Selection of an analytical method for evaluating bovine serum albumin concentrations in pharmaceutical polymeric formulations

Bovine serum albumin (BSA) is a commonly used model protein in the development of pharmaceutical formulations. In order to assay its release from various dosage forms, either the bicinchoninic acid (BCA) assay or a more specific size-exclusion high performance liquid chromatography (SE-HPLC) method are commonly employed. However, these can give erroneous results in the presence of some commonly used pharmaceutical excipients. We therefore investigated the ability of these methods to accurately determine BSA concentrations in pharmaceutical formulations that also contained various polymers and compared them with a new reverse-phase (RP)-HPLC technique. We found that the RP-HPLC technique was the most suitable method.

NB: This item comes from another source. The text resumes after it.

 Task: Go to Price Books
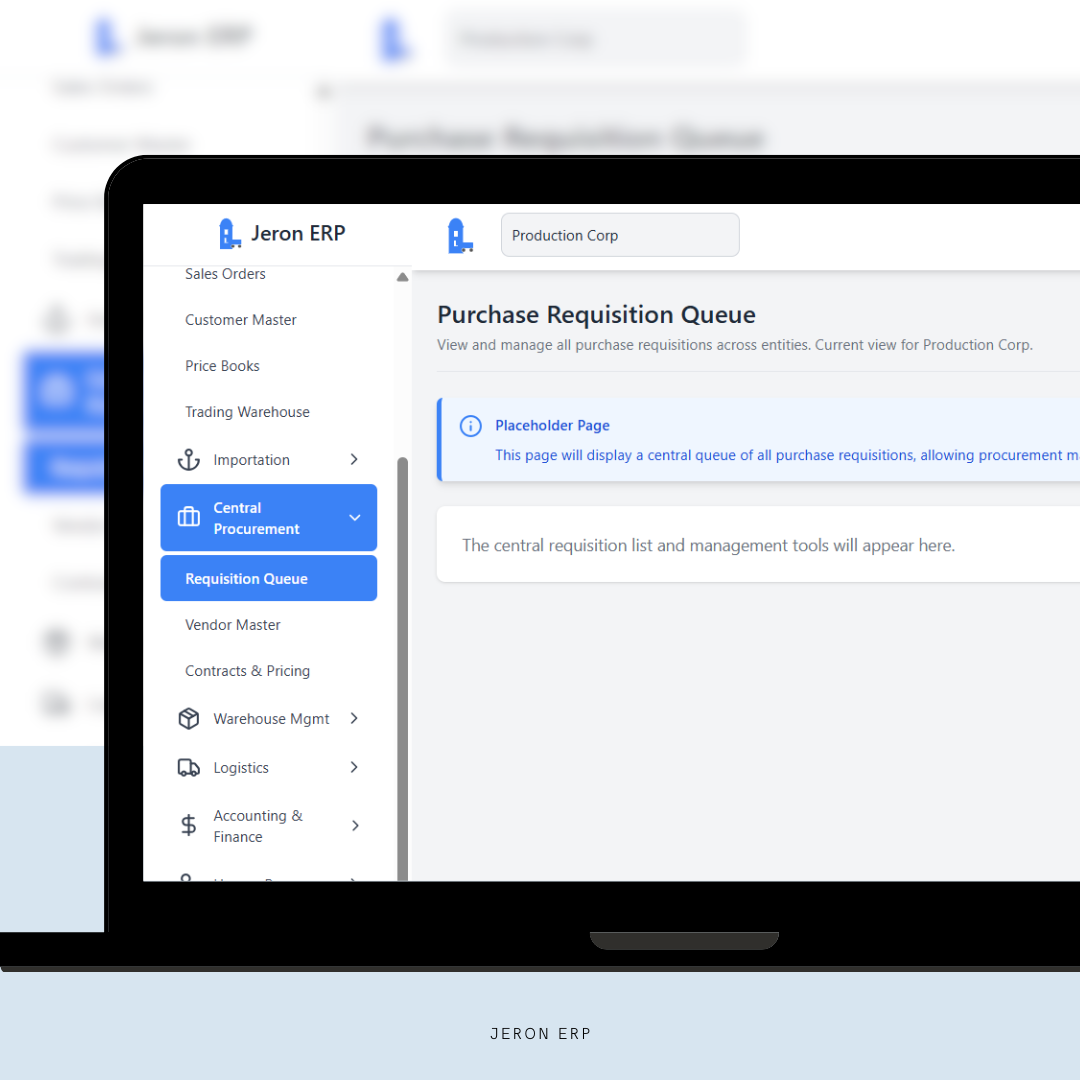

It gave a linear response in the range of 0.5–100 μg/ml with a correlation co-efficient of 0.9999, a limit of detection of 0.11 μg/ml and quantification of 0.33 μg/ml. The performed ‘t’-test for the estimated and theoretical concentrations indicated no significant difference between them providing the accuracy. Low % relative standard deviation values (0.8–1.39%) indicate the precision of the method. Furthermore, the method was used to quantify in vitro BSA release from polymeric freeze-dried formulations.